I haven’t, as of yet, run into any zombies (other than my boys on occasion after too many hours playing World of Warcraft on the computer!), but I have had the opportunity to sacrifice my own safety in order to help others that were in danger of drowning under the rapids of a river in Colorado... um… but, I’m not going to get into that, since I was the one that put them in danger in the first place, so it is a bit embarrassing ‘and’ it doesn’t really count... let’s just say that the more I think about the back to back dreams that I had, the more I realize that they were connected. Even though they represented completely different scenarios – in the zombie dream, I was the hero… sacrificing my own safety to save others from a world gone mad and In the mountain-top house dream, I had to rely on others to save me from my own irrational fears, to save me from myself – what I learned is that we all have a responsibility to care for each other ‘and’ to care for ourselves. We spend so much time on one end or the other that we never really see how interconnected we all really are. We are one human race on one planet, our spaceship flying through the vacuum of outer-space. We don’t know where we came from and we don’t know where we are going. All we know is to either embrace the paradox of life or not to. All we can glean from the world is that there are many ways of understanding ‘who’ and ‘what’ we are; and at the same time, we know that we are all human, one species, one organism, with one purpose: to understand ourselves on whatever level is possible, individually and as a group, just a little better when we finally ‘arrive’ at our destination then when we started out on our journey.

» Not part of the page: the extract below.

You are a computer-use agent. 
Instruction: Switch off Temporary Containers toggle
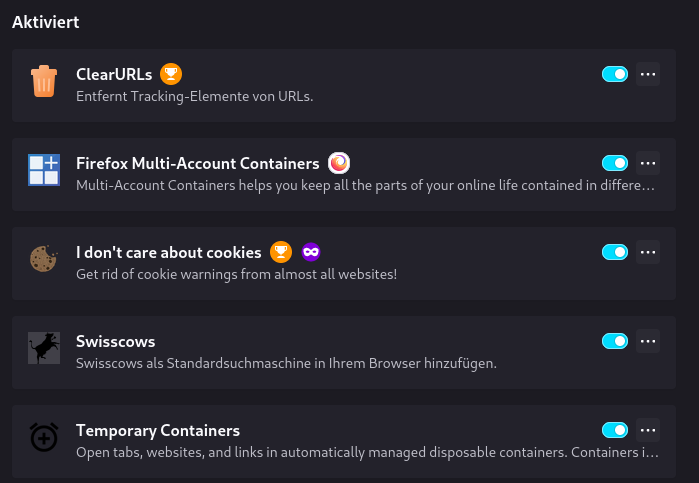coord(615,430)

We are instructed by the Sages to keep one piece of paper in each front pocket. On the first should be written, “I am but dust and ashes,” the words of Abraham in Genesis 18:27. On the second piece of paper should be written, “The world was created for ‘my’ sake” (either Sanhedrin 37a or 38b depending on which source I looked up). The trick is to know when to reach into which pocket. Each of us share being human, yet each human being is completely unique, possessing an absolutely unique combination of traits and circumstances. There is one thing that brings the two extremes together though and this one thing also lets you know which pocket to reach into – humility. This is the one thing that transcends the paradox, making these opposite ideas whole. By both believing that I am only ‘dust and ashes’ and understanding that the world was ‘created’ for me by Hashem, I keep my ego in check. Rabbi Noah Weinberg once said, “The higher a person becomes spiritually, the more humble that person becomes.” I would humbly add that, ‘In life, the more humble a person becomes, the more ‘whole’ that person becomes both in this life and the next one too. Yeah, there is a next one (actually more than one), but I will leave that for another time.

So, the next time you find yourself falling from a mountain or fighting vicious zombies to the ‘oh-so-gruesome’ death, just remember, ‘you have a choice how to view your predicament and in every moment that you exist on our little blue spaceship, you have a choice from which pocket to pull yourself: ‘I am nothing’ or ‘I am everything, but nothing compared to Hashem.’ I have it on good authority that they are both excellent places to be in!

Embrace the paradox baby... and have a good week!